§ Your objective: Repeat each entry. Keep every line exactly as it is.

§ Exercise data:

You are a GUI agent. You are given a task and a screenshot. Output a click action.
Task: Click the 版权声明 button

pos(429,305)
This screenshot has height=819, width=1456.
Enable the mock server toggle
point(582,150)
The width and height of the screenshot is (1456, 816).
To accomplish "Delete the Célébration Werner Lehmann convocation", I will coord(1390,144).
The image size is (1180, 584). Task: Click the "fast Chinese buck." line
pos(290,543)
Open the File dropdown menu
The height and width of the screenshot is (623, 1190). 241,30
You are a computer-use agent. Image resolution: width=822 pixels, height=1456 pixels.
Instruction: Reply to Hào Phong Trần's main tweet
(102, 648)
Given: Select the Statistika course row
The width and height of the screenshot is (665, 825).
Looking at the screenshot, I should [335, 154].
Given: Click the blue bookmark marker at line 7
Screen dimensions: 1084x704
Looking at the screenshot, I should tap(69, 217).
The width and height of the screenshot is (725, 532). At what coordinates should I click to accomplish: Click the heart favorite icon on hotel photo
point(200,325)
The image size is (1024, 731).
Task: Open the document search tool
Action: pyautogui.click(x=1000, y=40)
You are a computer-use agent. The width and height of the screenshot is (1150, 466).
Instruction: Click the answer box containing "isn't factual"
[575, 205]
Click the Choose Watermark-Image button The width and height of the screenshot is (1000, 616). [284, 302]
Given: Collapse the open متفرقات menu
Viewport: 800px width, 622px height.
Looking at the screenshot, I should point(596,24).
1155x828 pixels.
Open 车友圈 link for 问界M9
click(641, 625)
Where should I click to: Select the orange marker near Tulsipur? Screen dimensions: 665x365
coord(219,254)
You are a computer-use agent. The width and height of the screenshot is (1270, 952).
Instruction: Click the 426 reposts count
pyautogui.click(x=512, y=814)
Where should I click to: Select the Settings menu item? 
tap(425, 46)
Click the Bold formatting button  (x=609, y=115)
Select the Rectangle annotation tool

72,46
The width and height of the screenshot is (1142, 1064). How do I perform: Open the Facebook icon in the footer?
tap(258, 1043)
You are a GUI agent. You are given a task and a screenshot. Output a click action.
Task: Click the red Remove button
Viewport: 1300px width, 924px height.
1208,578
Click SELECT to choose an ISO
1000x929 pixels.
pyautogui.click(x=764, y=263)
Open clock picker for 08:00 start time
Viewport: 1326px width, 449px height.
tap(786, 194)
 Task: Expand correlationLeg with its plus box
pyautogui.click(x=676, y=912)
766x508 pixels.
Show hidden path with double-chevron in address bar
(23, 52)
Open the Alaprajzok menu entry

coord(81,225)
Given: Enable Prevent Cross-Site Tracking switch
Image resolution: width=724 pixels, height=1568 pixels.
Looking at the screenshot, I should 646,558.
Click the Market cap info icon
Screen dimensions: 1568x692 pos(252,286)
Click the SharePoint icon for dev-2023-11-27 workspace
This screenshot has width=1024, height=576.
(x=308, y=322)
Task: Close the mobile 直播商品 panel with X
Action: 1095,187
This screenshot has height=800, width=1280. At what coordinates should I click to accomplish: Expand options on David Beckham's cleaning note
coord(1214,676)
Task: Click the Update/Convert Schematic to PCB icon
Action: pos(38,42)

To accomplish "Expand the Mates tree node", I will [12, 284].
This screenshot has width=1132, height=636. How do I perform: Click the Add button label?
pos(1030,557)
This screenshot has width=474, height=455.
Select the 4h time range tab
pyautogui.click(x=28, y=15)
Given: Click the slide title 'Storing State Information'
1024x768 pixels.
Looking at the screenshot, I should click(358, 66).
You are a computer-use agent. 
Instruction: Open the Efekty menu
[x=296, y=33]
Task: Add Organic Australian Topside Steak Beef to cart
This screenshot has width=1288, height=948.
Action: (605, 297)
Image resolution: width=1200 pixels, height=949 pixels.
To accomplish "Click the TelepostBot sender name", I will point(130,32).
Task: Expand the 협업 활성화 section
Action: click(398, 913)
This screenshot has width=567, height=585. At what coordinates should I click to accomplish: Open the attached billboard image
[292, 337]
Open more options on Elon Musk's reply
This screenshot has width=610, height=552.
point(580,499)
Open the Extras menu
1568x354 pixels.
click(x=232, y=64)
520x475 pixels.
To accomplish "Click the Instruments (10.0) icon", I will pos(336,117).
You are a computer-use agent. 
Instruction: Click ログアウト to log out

§ Solution to this problem:
You are a GUI agent. You are given a task and a screenshot. Output a click action.
Task: Click the 版权声明 button

pos(429,305)
This screenshot has height=819, width=1456.
Enable the mock server toggle
point(582,150)
The width and height of the screenshot is (1456, 816).
To accomplish "Delete the Célébration Werner Lehmann convocation", I will coord(1390,144).
The image size is (1180, 584). Task: Click the "fast Chinese buck." line
pos(290,543)
Open the File dropdown menu
The height and width of the screenshot is (623, 1190). 241,30
You are a computer-use agent. Image resolution: width=822 pixels, height=1456 pixels.
Instruction: Reply to Hào Phong Trần's main tweet
(102, 648)
Given: Select the Statistika course row
The width and height of the screenshot is (665, 825).
Looking at the screenshot, I should [335, 154].
Given: Click the blue bookmark marker at line 7
Screen dimensions: 1084x704
Looking at the screenshot, I should tap(69, 217).
The width and height of the screenshot is (725, 532). At what coordinates should I click to accomplish: Click the heart favorite icon on hotel photo
point(200,325)
The image size is (1024, 731).
Task: Open the document search tool
Action: pyautogui.click(x=1000, y=40)
You are a computer-use agent. The width and height of the screenshot is (1150, 466).
Instruction: Click the answer box containing "isn't factual"
[575, 205]
Click the Choose Watermark-Image button The width and height of the screenshot is (1000, 616). [284, 302]
Given: Collapse the open متفرقات menu
Viewport: 800px width, 622px height.
Looking at the screenshot, I should point(596,24).
1155x828 pixels.
Open 车友圈 link for 问界M9
click(641, 625)
Where should I click to: Select the orange marker near Tulsipur? Screen dimensions: 665x365
coord(219,254)
You are a computer-use agent. The width and height of the screenshot is (1270, 952).
Instruction: Click the 426 reposts count
pyautogui.click(x=512, y=814)
Where should I click to: Select the Settings menu item? 
tap(425, 46)
Click the Bold formatting button  (x=609, y=115)
Select the Rectangle annotation tool

72,46
The width and height of the screenshot is (1142, 1064). How do I perform: Open the Facebook icon in the footer?
tap(258, 1043)
You are a GUI agent. You are given a task and a screenshot. Output a click action.
Task: Click the red Remove button
Viewport: 1300px width, 924px height.
1208,578
Click SELECT to choose an ISO
1000x929 pixels.
pyautogui.click(x=764, y=263)
Open clock picker for 08:00 start time
Viewport: 1326px width, 449px height.
tap(786, 194)
 Task: Expand correlationLeg with its plus box
pyautogui.click(x=676, y=912)
766x508 pixels.
Show hidden path with double-chevron in address bar
(23, 52)
Open the Alaprajzok menu entry

coord(81,225)
Given: Enable Prevent Cross-Site Tracking switch
Image resolution: width=724 pixels, height=1568 pixels.
Looking at the screenshot, I should 646,558.
Click the Market cap info icon
Screen dimensions: 1568x692 pos(252,286)
Click the SharePoint icon for dev-2023-11-27 workspace
This screenshot has width=1024, height=576.
(x=308, y=322)
Task: Close the mobile 直播商品 panel with X
Action: 1095,187
This screenshot has height=800, width=1280. At what coordinates should I click to accomplish: Expand options on David Beckham's cleaning note
coord(1214,676)
Task: Click the Update/Convert Schematic to PCB icon
Action: pos(38,42)

To accomplish "Expand the Mates tree node", I will [12, 284].
This screenshot has width=1132, height=636. How do I perform: Click the Add button label?
pos(1030,557)
This screenshot has width=474, height=455.
Select the 4h time range tab
pyautogui.click(x=28, y=15)
Given: Click the slide title 'Storing State Information'
1024x768 pixels.
Looking at the screenshot, I should click(358, 66).
You are a computer-use agent. 
Instruction: Open the Efekty menu
[x=296, y=33]
Task: Add Organic Australian Topside Steak Beef to cart
This screenshot has width=1288, height=948.
Action: (605, 297)
Image resolution: width=1200 pixels, height=949 pixels.
To accomplish "Click the TelepostBot sender name", I will point(130,32).
Task: Expand the 협업 활성화 section
Action: click(398, 913)
This screenshot has width=567, height=585. At what coordinates should I click to accomplish: Open the attached billboard image
[292, 337]
Open more options on Elon Musk's reply
This screenshot has width=610, height=552.
point(580,499)
Open the Extras menu
1568x354 pixels.
click(x=232, y=64)
520x475 pixels.
To accomplish "Click the Instruments (10.0) icon", I will pos(336,117).
You are a computer-use agent. 
Instruction: Click ログアウト to log out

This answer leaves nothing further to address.